[Saved entries]
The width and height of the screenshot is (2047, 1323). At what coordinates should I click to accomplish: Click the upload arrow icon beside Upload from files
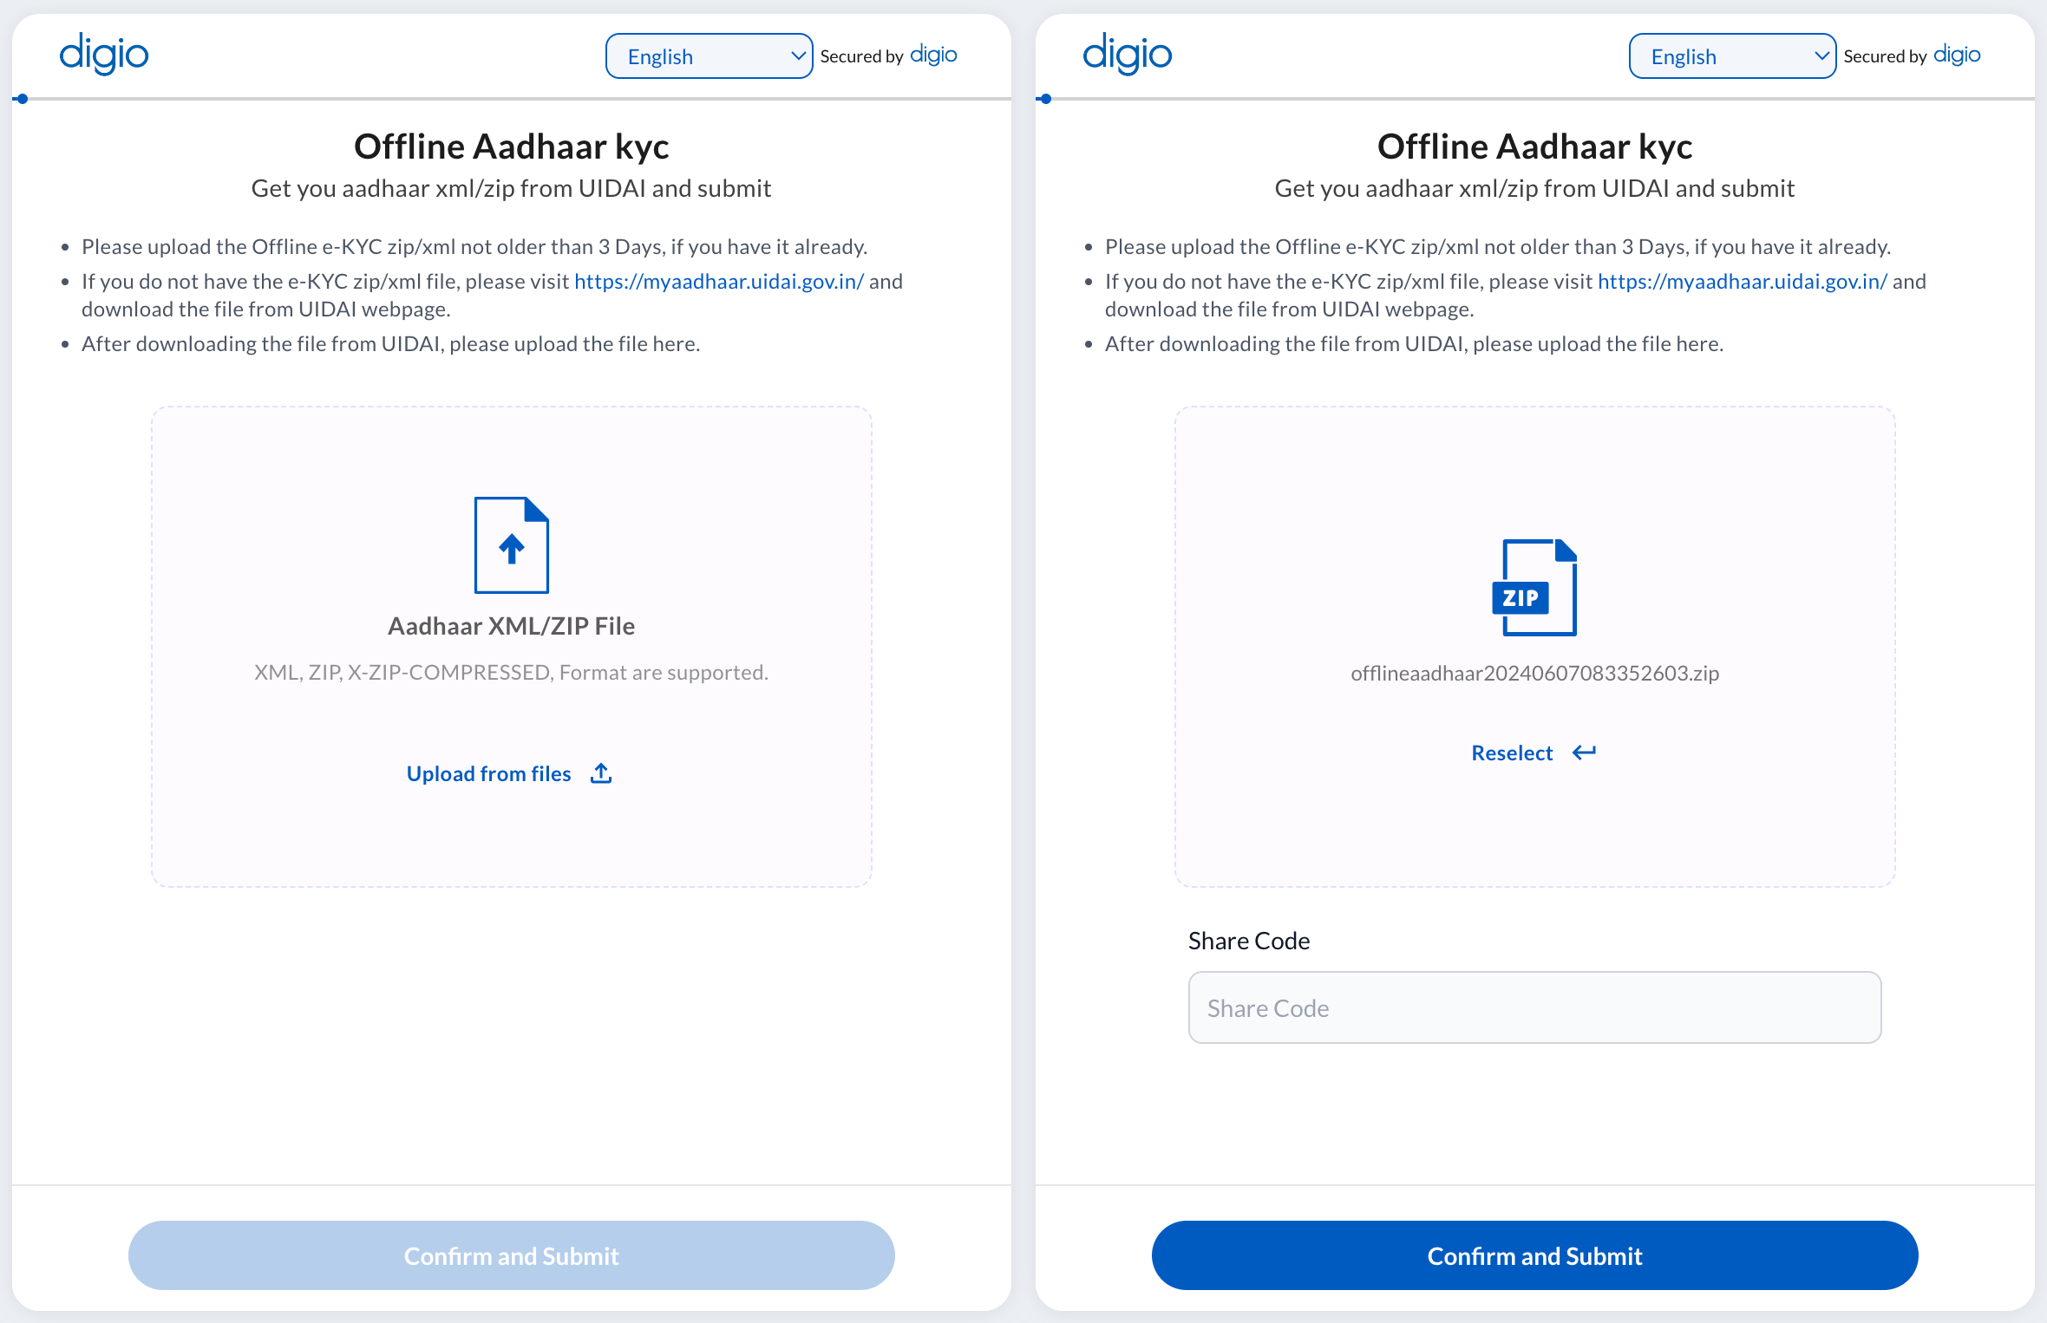point(600,772)
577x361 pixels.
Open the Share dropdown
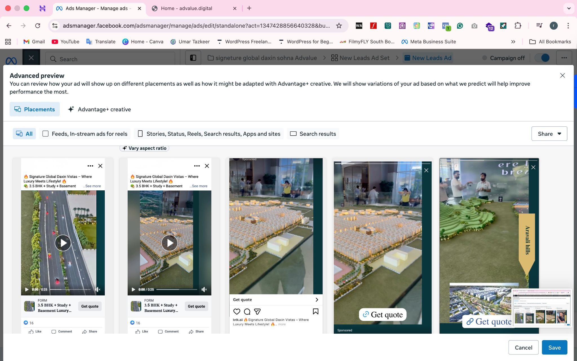(549, 134)
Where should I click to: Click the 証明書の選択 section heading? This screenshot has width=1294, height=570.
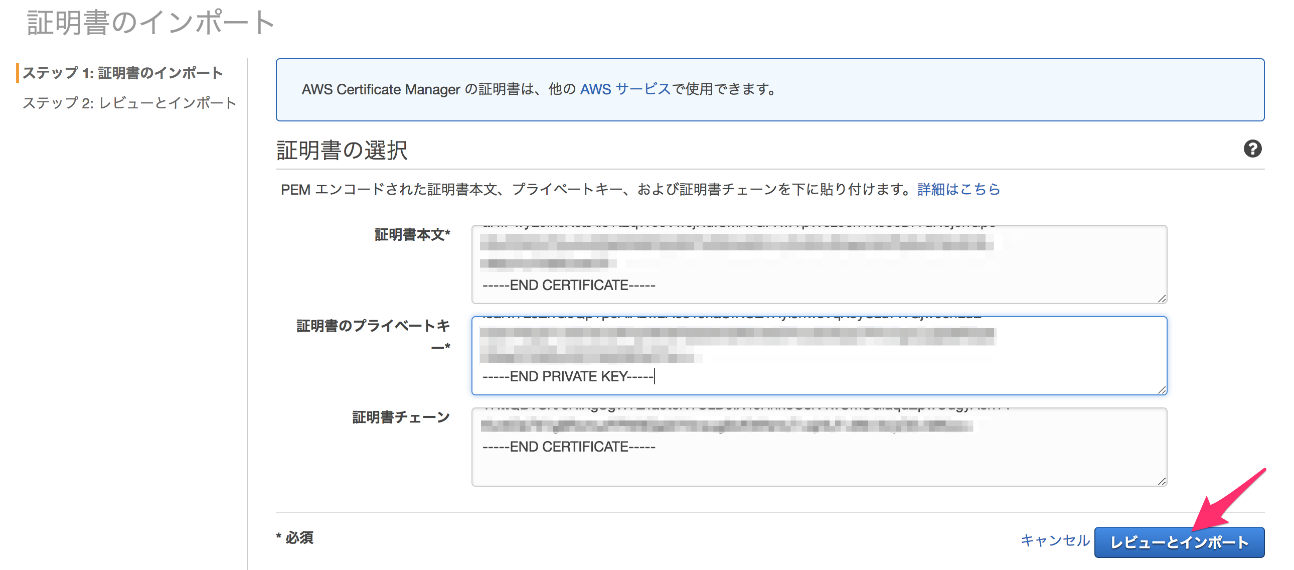click(x=342, y=150)
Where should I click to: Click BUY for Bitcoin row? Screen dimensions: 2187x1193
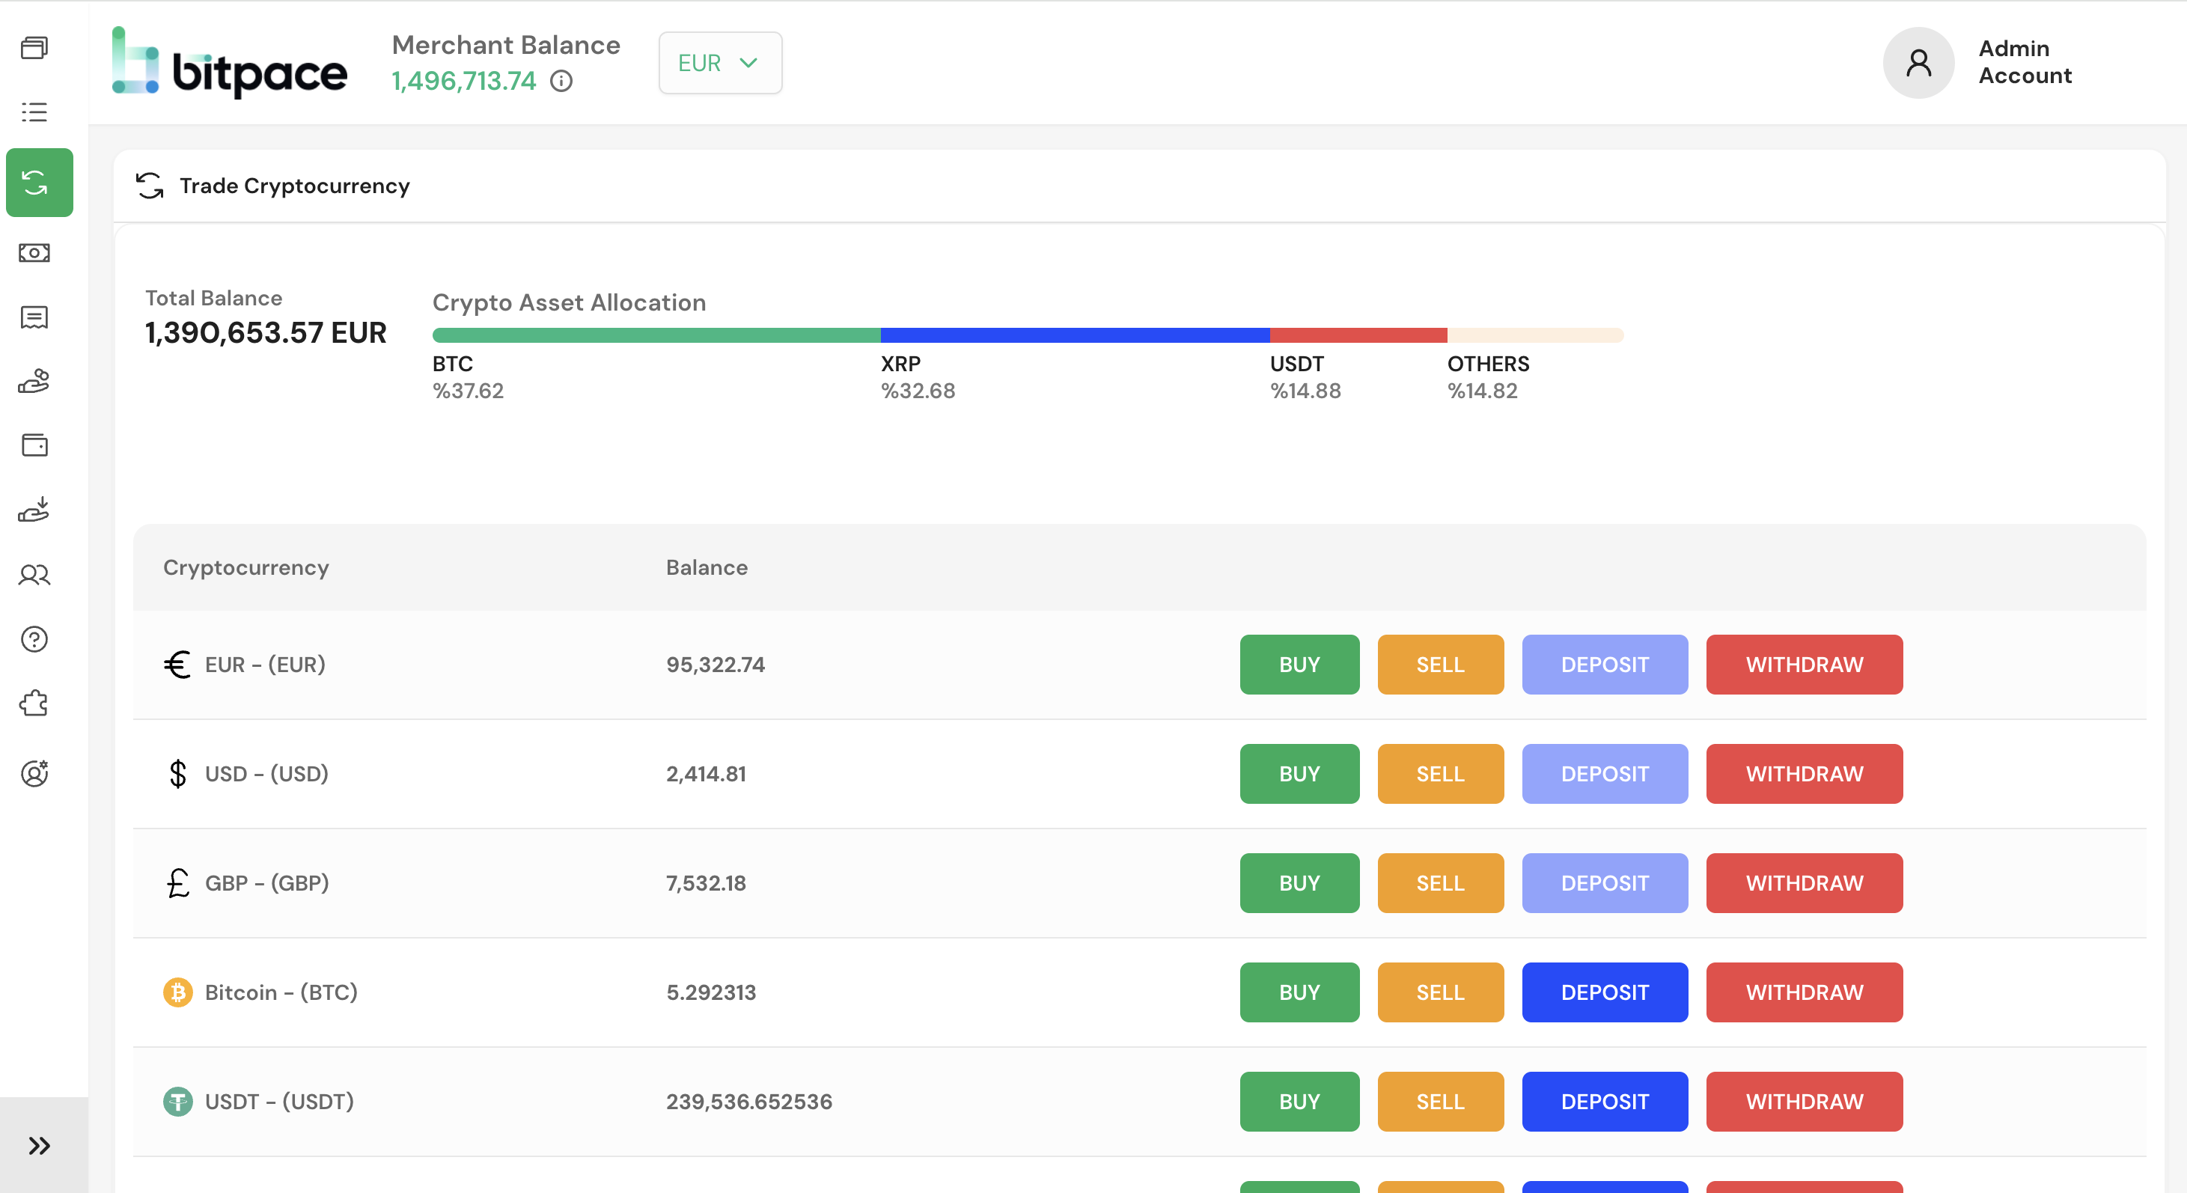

▶ [Work to be completed]:
Give back word for word the lines from the one containing "577x361 pixels." through the final line of the data above. Pictures are to be left out.

▶ [Response to the exercise]:
577x361 pixels.
Open the Share dropdown
(549, 134)
Where should I click to: Click the 証明書の選択 section heading? This screenshot has width=1294, height=570.
click(x=342, y=150)
Where should I click to: Click BUY for Bitcoin row? Screen dimensions: 2187x1193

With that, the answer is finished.